(TASK PROMPT): Format the entries as a JSON list of strings with one string per line, leaving out any blank lines. Include only the lines from the start of the entries through the line containing "Action: pyautogui.click(x=434, y=90)", with that line included.

(EXERCISE INPUTS):
▶

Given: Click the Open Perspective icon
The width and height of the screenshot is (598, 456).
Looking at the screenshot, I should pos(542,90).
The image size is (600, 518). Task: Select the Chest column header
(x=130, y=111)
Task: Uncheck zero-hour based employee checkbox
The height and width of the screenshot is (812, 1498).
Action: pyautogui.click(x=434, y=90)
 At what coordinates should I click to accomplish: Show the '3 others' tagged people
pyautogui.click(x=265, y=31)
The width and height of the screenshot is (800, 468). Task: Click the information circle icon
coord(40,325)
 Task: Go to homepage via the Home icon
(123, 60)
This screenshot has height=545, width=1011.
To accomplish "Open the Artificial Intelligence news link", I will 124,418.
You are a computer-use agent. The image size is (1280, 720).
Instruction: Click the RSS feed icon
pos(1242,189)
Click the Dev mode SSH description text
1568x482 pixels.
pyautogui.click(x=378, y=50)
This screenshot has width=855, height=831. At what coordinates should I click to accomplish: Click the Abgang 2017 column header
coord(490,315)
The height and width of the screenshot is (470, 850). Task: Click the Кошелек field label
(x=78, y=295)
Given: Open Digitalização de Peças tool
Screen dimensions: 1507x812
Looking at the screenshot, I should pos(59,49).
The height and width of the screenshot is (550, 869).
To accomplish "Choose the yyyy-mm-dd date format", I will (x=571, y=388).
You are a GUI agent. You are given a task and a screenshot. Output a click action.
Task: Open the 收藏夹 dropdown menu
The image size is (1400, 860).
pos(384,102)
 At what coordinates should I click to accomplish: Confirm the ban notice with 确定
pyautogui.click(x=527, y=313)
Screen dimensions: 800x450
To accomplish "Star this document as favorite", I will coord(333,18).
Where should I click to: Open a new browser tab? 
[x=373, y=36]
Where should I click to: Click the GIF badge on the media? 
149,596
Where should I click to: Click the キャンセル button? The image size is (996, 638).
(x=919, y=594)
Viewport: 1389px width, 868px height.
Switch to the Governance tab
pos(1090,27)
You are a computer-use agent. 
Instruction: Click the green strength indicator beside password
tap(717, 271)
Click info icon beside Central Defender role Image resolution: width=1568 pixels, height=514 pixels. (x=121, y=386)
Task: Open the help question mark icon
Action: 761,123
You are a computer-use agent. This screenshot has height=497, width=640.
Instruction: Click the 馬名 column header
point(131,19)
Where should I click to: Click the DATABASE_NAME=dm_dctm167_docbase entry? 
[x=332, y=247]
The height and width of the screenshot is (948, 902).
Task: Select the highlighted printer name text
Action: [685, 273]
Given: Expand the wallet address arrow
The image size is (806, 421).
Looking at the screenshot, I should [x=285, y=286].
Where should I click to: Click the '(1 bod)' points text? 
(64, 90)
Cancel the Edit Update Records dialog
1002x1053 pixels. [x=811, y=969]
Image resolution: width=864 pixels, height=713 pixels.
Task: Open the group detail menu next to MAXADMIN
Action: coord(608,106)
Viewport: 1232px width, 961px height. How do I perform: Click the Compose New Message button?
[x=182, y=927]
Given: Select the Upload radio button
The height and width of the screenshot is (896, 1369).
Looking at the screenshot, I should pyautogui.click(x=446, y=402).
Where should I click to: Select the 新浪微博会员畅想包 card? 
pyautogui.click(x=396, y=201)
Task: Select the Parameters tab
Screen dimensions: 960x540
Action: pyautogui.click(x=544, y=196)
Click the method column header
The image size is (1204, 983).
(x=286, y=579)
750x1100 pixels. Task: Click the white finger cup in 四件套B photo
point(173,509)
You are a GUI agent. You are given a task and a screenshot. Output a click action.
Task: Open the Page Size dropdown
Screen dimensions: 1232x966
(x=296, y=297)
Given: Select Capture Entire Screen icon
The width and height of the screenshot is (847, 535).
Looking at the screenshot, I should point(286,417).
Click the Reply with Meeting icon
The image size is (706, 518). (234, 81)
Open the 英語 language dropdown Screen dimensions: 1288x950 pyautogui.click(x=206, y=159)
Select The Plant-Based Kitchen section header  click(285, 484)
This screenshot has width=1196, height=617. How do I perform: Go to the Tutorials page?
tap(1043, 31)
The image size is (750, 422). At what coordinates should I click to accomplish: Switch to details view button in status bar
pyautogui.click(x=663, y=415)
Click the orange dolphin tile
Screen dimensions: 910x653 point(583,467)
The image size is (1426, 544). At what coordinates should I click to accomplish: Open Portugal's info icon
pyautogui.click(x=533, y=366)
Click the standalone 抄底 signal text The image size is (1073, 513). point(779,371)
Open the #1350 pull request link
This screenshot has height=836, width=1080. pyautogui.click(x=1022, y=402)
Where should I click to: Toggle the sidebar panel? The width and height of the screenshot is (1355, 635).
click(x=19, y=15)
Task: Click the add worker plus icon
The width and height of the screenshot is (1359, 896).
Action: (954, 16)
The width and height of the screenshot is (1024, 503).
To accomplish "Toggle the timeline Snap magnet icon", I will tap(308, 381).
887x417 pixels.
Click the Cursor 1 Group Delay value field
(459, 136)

◀

(EXERCISE RESPONSE):
[
  "Given: Click the Open Perspective icon",
  "The width and height of the screenshot is (598, 456).",
  "Looking at the screenshot, I should pos(542,90).",
  "The image size is (600, 518). Task: Select the Chest column header",
  "(x=130, y=111)",
  "Task: Uncheck zero-hour based employee checkbox",
  "The height and width of the screenshot is (812, 1498).",
  "Action: pyautogui.click(x=434, y=90)"
]